__Articolo__
■ ■ ■ ■ ■

L’ONU per un mondo più sicuro
Il 3 dicembre l’ONU ha diffuso un rapporto, elaborato da una commissione di 16 eminenti personalità, presieduta dall’ex Primo Ministro tailandese Anan Panyarachun, dal titolo Un mondo più sicuro: la nostra comune responsabilità. Il rapporto contiene 101 raccomandazioni sui mezzi per rafforzare il ruolo dell’ONU nel promuovere la sicurezza globale. E’ questo un settore nel quale si registrano le più profonde divisioni tra gli Stati membri e, in conseguenza di ciò, l’ONU è incapace di agire.
Come combattere il terrorismo? Come eliminare le armi di distruzione di massa? La guerra preventiva è giustificata? Come si può distinguere l’uso “preventivo” della forza da un atto di aggressione? In quali casi l’uso della forza è legittimo? Sono tutte questioni fortemente controverse, sulle quali l’ONU dovrebbe essere messa in condizioni di dare risposte e invece ha un ruolo irrilevante.
Tra le più significative proposte del documento è da ricordare quella che riguarda la regolamentazione dell’uso della forza.
Il rapporto denuncia, con un implicito ma chiaro riferimento all’attacco preventivo degli Stati Uniti contro l’Iraq, iniziative unilaterali prese fuori dal Consiglio di Sicurezza per fare fronte a minacce alla pace e alla sicurezza sul piano internazionale. Si ribadisce che la sede per deliberare un’azione militare preventiva non può che essere il Consiglio di Sicurezza.

■ ■ ■ ■ ■

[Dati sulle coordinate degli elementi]
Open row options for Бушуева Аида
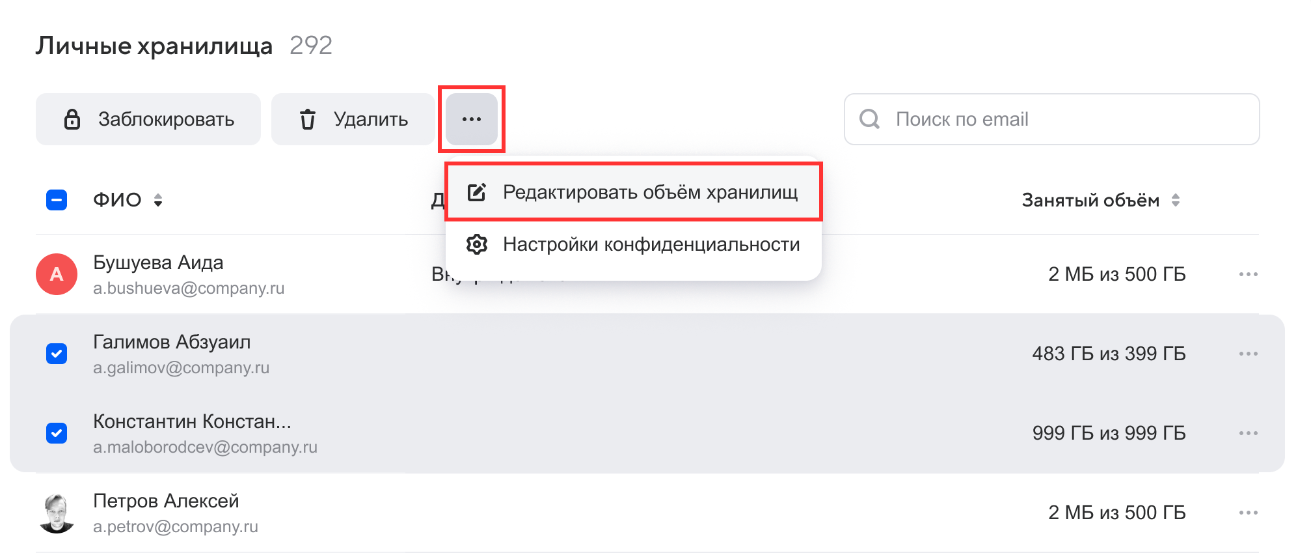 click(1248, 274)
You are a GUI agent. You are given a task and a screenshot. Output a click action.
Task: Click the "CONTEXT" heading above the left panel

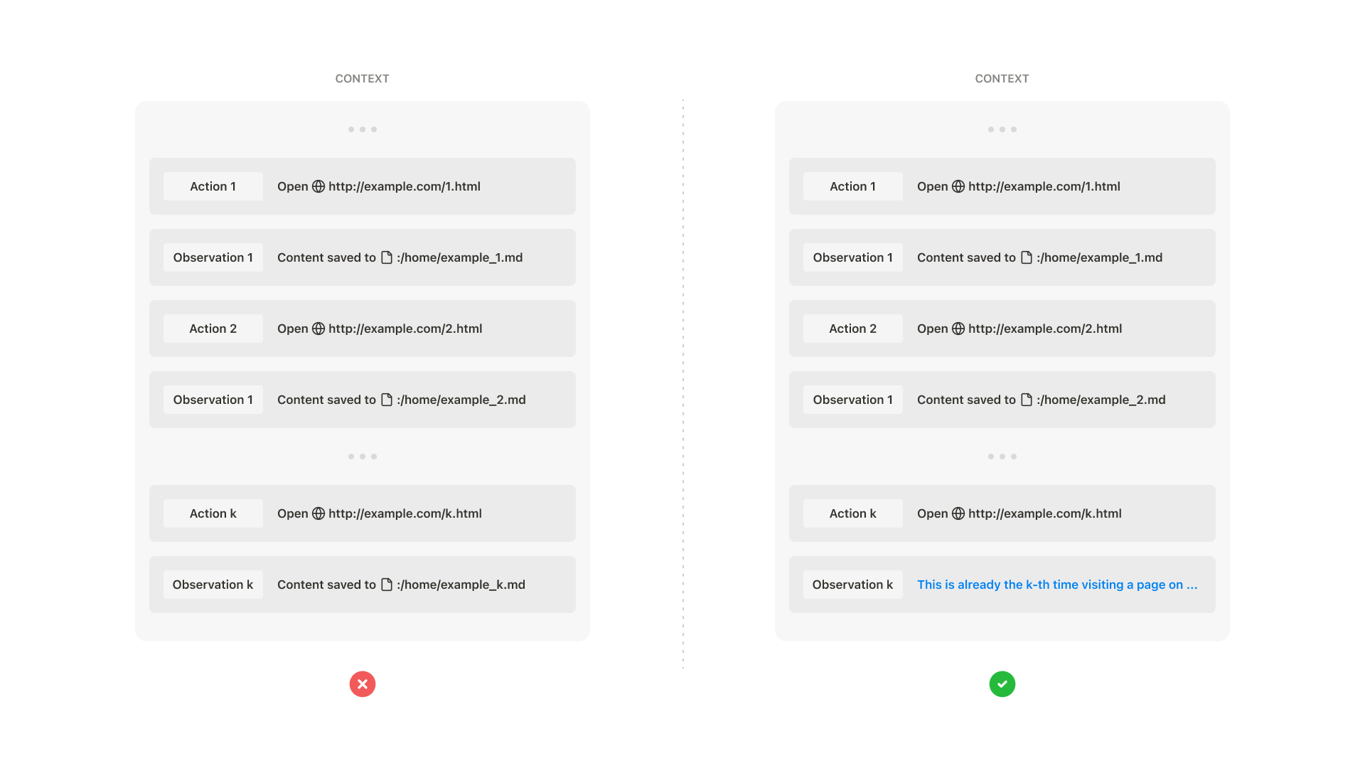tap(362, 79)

■ ■ ■ ■ ■

__Compito richiesto 1__
Rispondi in base all'articolo sul rapporto dell'ONU:
(a) Chi presiedeva la commissione che ha elaborato il rapporto?
(b) Quante raccomandazioni contiene il rapporto?
(c) Quale sede indica il rapporto per deliberare un'azione militare preventiva?
__Compito richiesto 2__
Riprendi l'articolo sul rapporto dell'ONU per un mondo più sicuro e proseguilo dopo l'ultima frase.

__Risposta al compito 1__
(a) L'ex Primo Ministro tailandese Anan Panyarachun.
(b) 101.
(c) Il Consiglio di Sicurezza.

__Risposta al compito 2__
L’intervento di quest’ultimo, per essere considerato legittimo, si deve attenere a cinque criteri:
1) la rilevanza della minaccia (genocidio, pulizia etnica, violazioni su vasta scala del diritto umanitario);
2) scopo esclusivo dell’intervento militare deve essere l’eliminazione della minaccia;
3) devono essere state esplorate tutte le possibilità di una soluzione
non militare per fare fronte alla minaccia;
4) dimensione, durata e intensità dell’intervento devono essere proporzionali allo scopo;
5) probabilità che l’intervento produca effetti migliori dell’inazione.
Poiché questi fatti configurano una vera e propria minaccia alla pace e alla sicurezza sul piano internazionale, essi giustificano un intervento negli affari interni di uno Stato, autorizzato dal Consiglio di Sicurezza.
Il principio di non ingerenza, enunciato dall’articolo 2.7 dello Statuto dell’ONU, deve perdere, secondo il rapporto, il carattere di pietra angolare dell’edificio delle Nazioni Unite. Esso non può e non deve essere invocato per giustificare genocidi o altre atrocità. Deve quindi cedere di fronte all’esigenza di proteggere i diritti umani. Va segnalato che l’ingerenza di un’autorità internazionale negli affari interni di uno Stato per difendere valori universali è un principio di ispirazione federalista. E’ lo stesso principio che sta alla base del Tribunale panale internazionale, istituito nel 1998.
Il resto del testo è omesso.